Instructions to follow.
Use the entries below and reproduce exactly the lines from the one containing "[ВКонтакте] (127, 705)" down to the one containing "jannker (641, 310)", both of them included.

Material for the task.
▽

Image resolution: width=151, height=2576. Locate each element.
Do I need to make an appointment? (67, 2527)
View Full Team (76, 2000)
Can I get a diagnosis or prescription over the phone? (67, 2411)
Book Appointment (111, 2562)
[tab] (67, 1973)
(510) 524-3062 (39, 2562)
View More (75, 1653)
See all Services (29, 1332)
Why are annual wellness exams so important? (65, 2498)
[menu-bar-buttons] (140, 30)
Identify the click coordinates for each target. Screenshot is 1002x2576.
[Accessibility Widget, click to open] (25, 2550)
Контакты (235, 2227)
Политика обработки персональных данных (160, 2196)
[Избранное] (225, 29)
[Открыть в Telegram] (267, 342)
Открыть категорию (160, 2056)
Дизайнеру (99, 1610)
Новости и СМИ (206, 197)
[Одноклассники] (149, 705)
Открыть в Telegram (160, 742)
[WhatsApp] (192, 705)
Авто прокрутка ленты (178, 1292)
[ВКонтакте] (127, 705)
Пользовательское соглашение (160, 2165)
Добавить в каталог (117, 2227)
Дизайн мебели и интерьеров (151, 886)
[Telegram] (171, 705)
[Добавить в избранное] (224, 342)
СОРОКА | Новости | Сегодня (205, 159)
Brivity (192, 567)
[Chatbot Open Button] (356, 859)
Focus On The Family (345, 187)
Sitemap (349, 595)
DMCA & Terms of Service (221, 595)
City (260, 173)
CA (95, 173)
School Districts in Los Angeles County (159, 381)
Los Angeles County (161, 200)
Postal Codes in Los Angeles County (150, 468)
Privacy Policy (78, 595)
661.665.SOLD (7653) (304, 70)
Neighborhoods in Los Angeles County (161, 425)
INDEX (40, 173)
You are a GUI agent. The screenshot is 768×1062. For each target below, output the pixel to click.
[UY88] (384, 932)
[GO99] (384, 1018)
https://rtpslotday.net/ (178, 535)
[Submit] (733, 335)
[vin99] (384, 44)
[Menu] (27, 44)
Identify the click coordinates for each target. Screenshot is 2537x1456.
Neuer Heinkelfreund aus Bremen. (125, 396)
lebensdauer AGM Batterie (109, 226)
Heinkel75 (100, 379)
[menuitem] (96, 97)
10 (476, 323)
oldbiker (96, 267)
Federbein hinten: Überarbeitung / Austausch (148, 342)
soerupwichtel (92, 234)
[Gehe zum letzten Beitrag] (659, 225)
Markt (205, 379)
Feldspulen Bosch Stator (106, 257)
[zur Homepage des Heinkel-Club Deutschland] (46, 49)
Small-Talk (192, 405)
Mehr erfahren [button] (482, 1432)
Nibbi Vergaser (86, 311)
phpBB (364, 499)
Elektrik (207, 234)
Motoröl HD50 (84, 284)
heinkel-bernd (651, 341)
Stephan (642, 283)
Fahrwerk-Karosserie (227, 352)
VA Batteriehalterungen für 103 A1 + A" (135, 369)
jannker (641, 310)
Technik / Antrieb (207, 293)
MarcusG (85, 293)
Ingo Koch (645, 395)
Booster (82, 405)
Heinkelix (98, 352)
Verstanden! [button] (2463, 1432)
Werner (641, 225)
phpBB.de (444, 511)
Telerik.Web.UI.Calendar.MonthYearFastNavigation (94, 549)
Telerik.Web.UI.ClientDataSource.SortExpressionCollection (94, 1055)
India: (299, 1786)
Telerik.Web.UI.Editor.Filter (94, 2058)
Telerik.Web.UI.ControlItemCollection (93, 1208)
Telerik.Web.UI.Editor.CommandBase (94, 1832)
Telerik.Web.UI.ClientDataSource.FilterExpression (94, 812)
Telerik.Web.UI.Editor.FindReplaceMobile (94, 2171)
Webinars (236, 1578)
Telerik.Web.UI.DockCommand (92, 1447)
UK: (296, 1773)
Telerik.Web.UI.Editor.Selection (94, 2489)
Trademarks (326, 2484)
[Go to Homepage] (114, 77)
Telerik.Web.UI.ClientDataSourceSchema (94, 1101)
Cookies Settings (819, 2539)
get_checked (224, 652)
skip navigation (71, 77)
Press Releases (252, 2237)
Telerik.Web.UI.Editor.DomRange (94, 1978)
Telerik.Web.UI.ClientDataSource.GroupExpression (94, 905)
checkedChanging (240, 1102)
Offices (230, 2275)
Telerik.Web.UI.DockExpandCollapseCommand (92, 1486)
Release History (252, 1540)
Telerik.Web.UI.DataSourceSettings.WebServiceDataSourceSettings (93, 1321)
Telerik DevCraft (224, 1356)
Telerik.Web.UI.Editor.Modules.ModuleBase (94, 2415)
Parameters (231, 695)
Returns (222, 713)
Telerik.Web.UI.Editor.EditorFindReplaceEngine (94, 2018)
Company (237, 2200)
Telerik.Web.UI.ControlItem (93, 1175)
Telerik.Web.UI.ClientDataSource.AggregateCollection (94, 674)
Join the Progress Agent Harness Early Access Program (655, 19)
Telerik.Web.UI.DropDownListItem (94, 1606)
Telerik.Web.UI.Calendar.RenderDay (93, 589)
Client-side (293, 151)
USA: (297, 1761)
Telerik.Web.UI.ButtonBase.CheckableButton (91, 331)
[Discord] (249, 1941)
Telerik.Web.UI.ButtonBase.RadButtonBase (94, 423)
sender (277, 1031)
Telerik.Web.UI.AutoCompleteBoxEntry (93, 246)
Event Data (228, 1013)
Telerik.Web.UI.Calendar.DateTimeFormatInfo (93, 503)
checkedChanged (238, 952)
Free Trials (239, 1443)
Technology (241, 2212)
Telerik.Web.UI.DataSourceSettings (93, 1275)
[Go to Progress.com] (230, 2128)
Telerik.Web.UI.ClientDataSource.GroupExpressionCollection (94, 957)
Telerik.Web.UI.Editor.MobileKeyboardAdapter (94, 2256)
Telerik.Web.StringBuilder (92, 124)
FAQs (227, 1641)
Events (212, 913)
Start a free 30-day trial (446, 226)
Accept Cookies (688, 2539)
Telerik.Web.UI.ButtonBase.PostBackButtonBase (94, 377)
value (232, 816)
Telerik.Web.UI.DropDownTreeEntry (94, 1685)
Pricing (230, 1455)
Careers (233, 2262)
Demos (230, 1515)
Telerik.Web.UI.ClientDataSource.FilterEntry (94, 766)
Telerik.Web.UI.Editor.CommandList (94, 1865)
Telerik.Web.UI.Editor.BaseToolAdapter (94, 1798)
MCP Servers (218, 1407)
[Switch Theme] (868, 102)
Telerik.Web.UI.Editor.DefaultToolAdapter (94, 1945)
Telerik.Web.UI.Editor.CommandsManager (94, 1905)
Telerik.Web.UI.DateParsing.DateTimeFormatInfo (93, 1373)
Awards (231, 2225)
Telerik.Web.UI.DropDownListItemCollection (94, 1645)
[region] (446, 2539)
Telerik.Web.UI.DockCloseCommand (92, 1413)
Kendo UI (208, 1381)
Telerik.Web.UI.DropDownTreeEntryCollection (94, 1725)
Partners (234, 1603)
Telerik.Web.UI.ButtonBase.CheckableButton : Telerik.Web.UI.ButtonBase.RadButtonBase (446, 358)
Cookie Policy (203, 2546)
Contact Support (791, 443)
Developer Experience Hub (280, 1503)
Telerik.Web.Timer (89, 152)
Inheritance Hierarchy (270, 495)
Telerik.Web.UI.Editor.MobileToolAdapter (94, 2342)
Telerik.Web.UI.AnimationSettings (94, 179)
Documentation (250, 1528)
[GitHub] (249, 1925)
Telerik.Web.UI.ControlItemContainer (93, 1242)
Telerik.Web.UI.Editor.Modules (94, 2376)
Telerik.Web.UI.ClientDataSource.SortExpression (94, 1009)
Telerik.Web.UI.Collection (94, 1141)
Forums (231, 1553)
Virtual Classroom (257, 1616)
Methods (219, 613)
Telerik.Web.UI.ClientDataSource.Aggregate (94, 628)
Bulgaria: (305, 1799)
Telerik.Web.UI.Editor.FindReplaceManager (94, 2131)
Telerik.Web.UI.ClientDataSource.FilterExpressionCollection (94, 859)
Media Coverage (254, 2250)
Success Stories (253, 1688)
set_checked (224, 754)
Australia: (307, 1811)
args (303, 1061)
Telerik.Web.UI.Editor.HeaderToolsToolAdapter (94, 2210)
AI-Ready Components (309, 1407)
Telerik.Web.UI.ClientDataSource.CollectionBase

△

Output for this exercise.
[ВКонтакте] (127, 705)
Пользовательское соглашение (160, 2165)
Добавить в каталог (117, 2227)
Дизайн мебели и интерьеров (151, 886)
[Telegram] (171, 705)
[Добавить в избранное] (224, 342)
СОРОКА | Новости | Сегодня (205, 159)
Brivity (192, 567)
[Chatbot Open Button] (356, 859)
Focus On The Family (345, 187)
Sitemap (349, 595)
DMCA & Terms of Service (221, 595)
City (260, 173)
CA (95, 173)
School Districts in Los Angeles County (159, 381)
Los Angeles County (161, 200)
Postal Codes in Los Angeles County (150, 468)
Privacy Policy (78, 595)
661.665.SOLD (7653) (304, 70)
Neighborhoods in Los Angeles County (161, 425)
INDEX (40, 173)
You are a GUI agent. The screenshot is 768×1062. For each target below, output the pixel to click.
[UY88] (384, 932)
[GO99] (384, 1018)
https://rtpslotday.net/ (178, 535)
[Submit] (733, 335)
[vin99] (384, 44)
[Menu] (27, 44)
Identify the click coordinates for each target. Screenshot is 2537x1456.
Neuer Heinkelfreund aus Bremen. (125, 396)
lebensdauer AGM Batterie (109, 226)
Heinkel75 (100, 379)
[menuitem] (96, 97)
10 (476, 323)
oldbiker (96, 267)
Federbein hinten: Überarbeitung / Austausch (148, 342)
soerupwichtel (92, 234)
[Gehe zum letzten Beitrag] (659, 225)
Markt (205, 379)
Feldspulen Bosch Stator (106, 257)
[zur Homepage des Heinkel-Club Deutschland] (46, 49)
Small-Talk (192, 405)
Mehr erfahren [button] (482, 1432)
Nibbi Vergaser (86, 311)
phpBB (364, 499)
Elektrik (207, 234)
Motoröl HD50 (84, 284)
heinkel-bernd (651, 341)
Stephan (642, 283)
Fahrwerk-Karosserie (227, 352)
VA Batteriehalterungen für 103 A1 + A" (135, 369)
jannker (641, 310)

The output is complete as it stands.